What you are asked to do
Write out every record below exactly as it appears.

(Dataset entries)
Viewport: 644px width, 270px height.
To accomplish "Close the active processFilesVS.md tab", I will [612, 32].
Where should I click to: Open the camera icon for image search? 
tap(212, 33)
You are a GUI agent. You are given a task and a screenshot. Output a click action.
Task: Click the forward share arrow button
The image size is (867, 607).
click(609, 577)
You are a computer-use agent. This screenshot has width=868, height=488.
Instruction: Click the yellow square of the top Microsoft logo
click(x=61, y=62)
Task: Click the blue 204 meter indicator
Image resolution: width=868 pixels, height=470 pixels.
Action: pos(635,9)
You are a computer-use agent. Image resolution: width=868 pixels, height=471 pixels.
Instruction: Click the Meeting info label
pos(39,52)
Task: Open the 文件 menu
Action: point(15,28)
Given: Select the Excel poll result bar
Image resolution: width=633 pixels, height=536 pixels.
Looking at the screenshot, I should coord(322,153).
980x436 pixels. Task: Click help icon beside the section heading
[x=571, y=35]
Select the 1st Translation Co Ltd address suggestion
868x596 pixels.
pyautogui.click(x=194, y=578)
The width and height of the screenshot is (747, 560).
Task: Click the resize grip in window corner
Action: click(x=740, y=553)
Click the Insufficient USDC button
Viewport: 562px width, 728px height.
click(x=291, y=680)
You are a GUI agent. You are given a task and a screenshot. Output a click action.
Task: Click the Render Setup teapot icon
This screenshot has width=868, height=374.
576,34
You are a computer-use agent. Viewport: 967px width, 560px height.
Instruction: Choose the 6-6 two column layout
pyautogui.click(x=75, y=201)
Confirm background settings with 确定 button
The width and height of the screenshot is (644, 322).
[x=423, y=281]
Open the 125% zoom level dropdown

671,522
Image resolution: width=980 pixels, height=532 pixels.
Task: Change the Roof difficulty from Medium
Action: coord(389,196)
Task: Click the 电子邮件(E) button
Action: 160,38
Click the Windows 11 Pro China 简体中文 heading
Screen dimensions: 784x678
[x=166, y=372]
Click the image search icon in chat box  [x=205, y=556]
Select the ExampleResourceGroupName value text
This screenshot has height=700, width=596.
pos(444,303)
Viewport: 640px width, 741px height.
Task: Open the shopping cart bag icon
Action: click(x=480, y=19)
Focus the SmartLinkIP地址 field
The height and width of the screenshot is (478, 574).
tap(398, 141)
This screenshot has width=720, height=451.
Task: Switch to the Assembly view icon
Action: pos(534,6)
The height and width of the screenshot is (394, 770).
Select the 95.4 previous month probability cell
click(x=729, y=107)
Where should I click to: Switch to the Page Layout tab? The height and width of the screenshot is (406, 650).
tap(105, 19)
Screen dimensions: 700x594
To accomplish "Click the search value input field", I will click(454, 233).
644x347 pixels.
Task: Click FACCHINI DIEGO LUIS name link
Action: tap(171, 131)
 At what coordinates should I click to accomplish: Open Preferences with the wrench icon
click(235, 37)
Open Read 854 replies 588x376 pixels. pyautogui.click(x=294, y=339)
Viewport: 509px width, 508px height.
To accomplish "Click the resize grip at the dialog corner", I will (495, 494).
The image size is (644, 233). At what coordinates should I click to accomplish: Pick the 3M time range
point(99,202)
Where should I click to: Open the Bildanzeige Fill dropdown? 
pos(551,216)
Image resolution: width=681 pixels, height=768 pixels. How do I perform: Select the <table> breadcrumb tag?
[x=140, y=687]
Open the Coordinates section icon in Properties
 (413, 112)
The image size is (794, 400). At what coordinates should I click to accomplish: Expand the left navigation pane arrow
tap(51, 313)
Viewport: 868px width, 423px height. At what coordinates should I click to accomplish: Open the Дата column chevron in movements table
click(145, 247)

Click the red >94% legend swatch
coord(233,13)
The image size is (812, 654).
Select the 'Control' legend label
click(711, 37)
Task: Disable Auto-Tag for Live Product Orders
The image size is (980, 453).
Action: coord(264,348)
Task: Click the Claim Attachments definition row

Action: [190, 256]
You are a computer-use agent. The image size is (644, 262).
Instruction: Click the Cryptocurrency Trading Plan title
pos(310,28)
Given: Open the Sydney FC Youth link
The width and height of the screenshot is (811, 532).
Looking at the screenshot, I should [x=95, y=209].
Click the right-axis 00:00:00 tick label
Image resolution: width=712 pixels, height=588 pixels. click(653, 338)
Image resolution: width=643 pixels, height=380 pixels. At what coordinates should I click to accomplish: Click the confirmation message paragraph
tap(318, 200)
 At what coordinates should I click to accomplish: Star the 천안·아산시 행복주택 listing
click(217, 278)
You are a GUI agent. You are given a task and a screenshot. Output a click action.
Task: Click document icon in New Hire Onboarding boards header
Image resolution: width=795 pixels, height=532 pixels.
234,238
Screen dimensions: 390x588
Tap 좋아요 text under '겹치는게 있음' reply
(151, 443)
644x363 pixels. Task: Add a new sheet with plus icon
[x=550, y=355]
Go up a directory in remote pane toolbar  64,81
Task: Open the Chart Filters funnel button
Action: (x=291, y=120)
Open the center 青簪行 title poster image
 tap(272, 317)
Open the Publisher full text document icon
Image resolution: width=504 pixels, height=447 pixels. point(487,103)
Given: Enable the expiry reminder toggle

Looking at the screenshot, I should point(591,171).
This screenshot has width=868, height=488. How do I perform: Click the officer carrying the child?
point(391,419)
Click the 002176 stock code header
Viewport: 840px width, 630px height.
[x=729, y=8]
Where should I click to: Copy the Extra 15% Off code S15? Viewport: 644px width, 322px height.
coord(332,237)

Task output
Viewport: 644px width, 270px height.
To accomplish "Close the active processFilesVS.md tab", I will [612, 32].
Where should I click to: Open the camera icon for image search? 
tap(212, 33)
You are a GUI agent. You are given a task and a screenshot. Output a click action.
Task: Click the forward share arrow button
The image size is (867, 607).
click(609, 577)
You are a computer-use agent. This screenshot has width=868, height=488.
Instruction: Click the yellow square of the top Microsoft logo
click(x=61, y=62)
Task: Click the blue 204 meter indicator
Image resolution: width=868 pixels, height=470 pixels.
Action: pos(635,9)
You are a computer-use agent. Image resolution: width=868 pixels, height=471 pixels.
Instruction: Click the Meeting info label
pos(39,52)
Task: Open the 文件 menu
Action: point(15,28)
Given: Select the Excel poll result bar
Image resolution: width=633 pixels, height=536 pixels.
Looking at the screenshot, I should coord(322,153).
980x436 pixels. Task: Click help icon beside the section heading
[x=571, y=35]
Select the 1st Translation Co Ltd address suggestion
868x596 pixels.
pyautogui.click(x=194, y=578)
The width and height of the screenshot is (747, 560).
Task: Click the resize grip in window corner
Action: click(x=740, y=553)
Click the Insufficient USDC button
Viewport: 562px width, 728px height.
click(x=291, y=680)
You are a GUI agent. You are given a task and a screenshot. Output a click action.
Task: Click the Render Setup teapot icon
This screenshot has width=868, height=374.
576,34
You are a computer-use agent. Viewport: 967px width, 560px height.
Instruction: Choose the 6-6 two column layout
pyautogui.click(x=75, y=201)
Confirm background settings with 确定 button
The width and height of the screenshot is (644, 322).
[x=423, y=281]
Open the 125% zoom level dropdown

671,522
Image resolution: width=980 pixels, height=532 pixels.
Task: Change the Roof difficulty from Medium
Action: coord(389,196)
Task: Click the 电子邮件(E) button
Action: 160,38
Click the Windows 11 Pro China 简体中文 heading
Screen dimensions: 784x678
[x=166, y=372]
Click the image search icon in chat box  [x=205, y=556]
Select the ExampleResourceGroupName value text
This screenshot has height=700, width=596.
pos(444,303)
Viewport: 640px width, 741px height.
Task: Open the shopping cart bag icon
Action: click(x=480, y=19)
Focus the SmartLinkIP地址 field
The height and width of the screenshot is (478, 574).
tap(398, 141)
This screenshot has width=720, height=451.
Task: Switch to the Assembly view icon
Action: pos(534,6)
The height and width of the screenshot is (394, 770).
Select the 95.4 previous month probability cell
click(x=729, y=107)
Where should I click to: Switch to the Page Layout tab? The height and width of the screenshot is (406, 650).
tap(105, 19)
Screen dimensions: 700x594
To accomplish "Click the search value input field", I will click(454, 233).
644x347 pixels.
Task: Click FACCHINI DIEGO LUIS name link
Action: tap(171, 131)
 At what coordinates should I click to accomplish: Open Preferences with the wrench icon
click(235, 37)
Open Read 854 replies 588x376 pixels. pyautogui.click(x=294, y=339)
Viewport: 509px width, 508px height.
To accomplish "Click the resize grip at the dialog corner", I will (495, 494).
The image size is (644, 233). At what coordinates should I click to accomplish: Pick the 3M time range
point(99,202)
Where should I click to: Open the Bildanzeige Fill dropdown? 
pos(551,216)
Image resolution: width=681 pixels, height=768 pixels. How do I perform: Select the <table> breadcrumb tag?
[x=140, y=687]
Open the Coordinates section icon in Properties
 (413, 112)
The image size is (794, 400). At what coordinates should I click to accomplish: Expand the left navigation pane arrow
tap(51, 313)
Viewport: 868px width, 423px height. At what coordinates should I click to accomplish: Open the Дата column chevron in movements table
click(145, 247)

Click the red >94% legend swatch
coord(233,13)
The image size is (812, 654).
Select the 'Control' legend label
click(711, 37)
Task: Disable Auto-Tag for Live Product Orders
The image size is (980, 453).
Action: coord(264,348)
Task: Click the Claim Attachments definition row

Action: [190, 256]
You are a computer-use agent. The image size is (644, 262).
Instruction: Click the Cryptocurrency Trading Plan title
pos(310,28)
Given: Open the Sydney FC Youth link
The width and height of the screenshot is (811, 532).
Looking at the screenshot, I should [x=95, y=209].
Click the right-axis 00:00:00 tick label
Image resolution: width=712 pixels, height=588 pixels. click(653, 338)
Image resolution: width=643 pixels, height=380 pixels. At what coordinates should I click to accomplish: Click the confirmation message paragraph
tap(318, 200)
 At what coordinates should I click to accomplish: Star the 천안·아산시 행복주택 listing
click(217, 278)
You are a GUI agent. You are given a task and a screenshot. Output a click action.
Task: Click document icon in New Hire Onboarding boards header
Image resolution: width=795 pixels, height=532 pixels.
234,238
Screen dimensions: 390x588
Tap 좋아요 text under '겹치는게 있음' reply
(151, 443)
644x363 pixels. Task: Add a new sheet with plus icon
[x=550, y=355]
Go up a directory in remote pane toolbar  64,81
Task: Open the Chart Filters funnel button
Action: (x=291, y=120)
Open the center 青簪行 title poster image
 tap(272, 317)
Open the Publisher full text document icon
Image resolution: width=504 pixels, height=447 pixels. point(487,103)
Given: Enable the expiry reminder toggle

Looking at the screenshot, I should point(591,171).
This screenshot has width=868, height=488. How do I perform: Click the officer carrying the child?
point(391,419)
Click the 002176 stock code header
Viewport: 840px width, 630px height.
[x=729, y=8]
Where should I click to: Copy the Extra 15% Off code S15? Viewport: 644px width, 322px height.
coord(332,237)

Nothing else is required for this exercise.